Material for the task below:

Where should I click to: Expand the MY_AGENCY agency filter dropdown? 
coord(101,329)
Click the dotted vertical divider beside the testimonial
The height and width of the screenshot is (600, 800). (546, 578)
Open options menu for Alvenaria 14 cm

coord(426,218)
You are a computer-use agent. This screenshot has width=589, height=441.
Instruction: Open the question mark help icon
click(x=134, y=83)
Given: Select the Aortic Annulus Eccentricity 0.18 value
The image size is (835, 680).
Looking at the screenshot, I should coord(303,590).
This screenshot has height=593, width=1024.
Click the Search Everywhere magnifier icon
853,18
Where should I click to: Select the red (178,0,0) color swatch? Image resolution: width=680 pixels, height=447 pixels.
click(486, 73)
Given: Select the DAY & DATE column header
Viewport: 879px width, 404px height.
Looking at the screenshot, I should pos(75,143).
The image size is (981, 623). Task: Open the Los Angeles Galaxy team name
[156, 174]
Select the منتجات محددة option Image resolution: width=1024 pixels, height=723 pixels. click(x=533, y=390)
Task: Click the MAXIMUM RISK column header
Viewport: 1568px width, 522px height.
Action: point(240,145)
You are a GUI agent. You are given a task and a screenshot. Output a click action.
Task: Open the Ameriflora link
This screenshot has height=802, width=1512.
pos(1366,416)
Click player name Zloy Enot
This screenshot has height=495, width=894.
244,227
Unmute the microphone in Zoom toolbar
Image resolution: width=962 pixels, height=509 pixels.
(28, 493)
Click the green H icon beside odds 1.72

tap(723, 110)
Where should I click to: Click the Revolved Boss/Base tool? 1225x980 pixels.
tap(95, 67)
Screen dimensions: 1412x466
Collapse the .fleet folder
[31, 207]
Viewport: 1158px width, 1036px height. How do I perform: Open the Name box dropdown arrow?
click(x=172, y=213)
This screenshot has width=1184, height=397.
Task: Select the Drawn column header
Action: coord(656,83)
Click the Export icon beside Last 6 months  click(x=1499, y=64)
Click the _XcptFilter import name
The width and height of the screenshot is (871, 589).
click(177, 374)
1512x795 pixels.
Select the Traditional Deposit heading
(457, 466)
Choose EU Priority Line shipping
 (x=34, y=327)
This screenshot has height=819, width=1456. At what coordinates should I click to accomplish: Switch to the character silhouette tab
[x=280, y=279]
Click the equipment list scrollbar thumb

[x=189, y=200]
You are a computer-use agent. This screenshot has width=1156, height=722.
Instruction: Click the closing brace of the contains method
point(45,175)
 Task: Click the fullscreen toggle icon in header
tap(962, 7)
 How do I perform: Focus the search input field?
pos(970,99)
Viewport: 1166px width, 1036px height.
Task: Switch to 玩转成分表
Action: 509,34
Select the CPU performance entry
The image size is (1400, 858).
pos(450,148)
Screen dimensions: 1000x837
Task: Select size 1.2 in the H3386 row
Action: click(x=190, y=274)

End of Material for the task.

> **Work request**: Scan the data, and report each line that uses the word "computer".

> **Task output**:
You are a computer-use agent. This screenshot has width=589, height=441.
You are a computer-use agent. This screenshot has width=1156, height=722.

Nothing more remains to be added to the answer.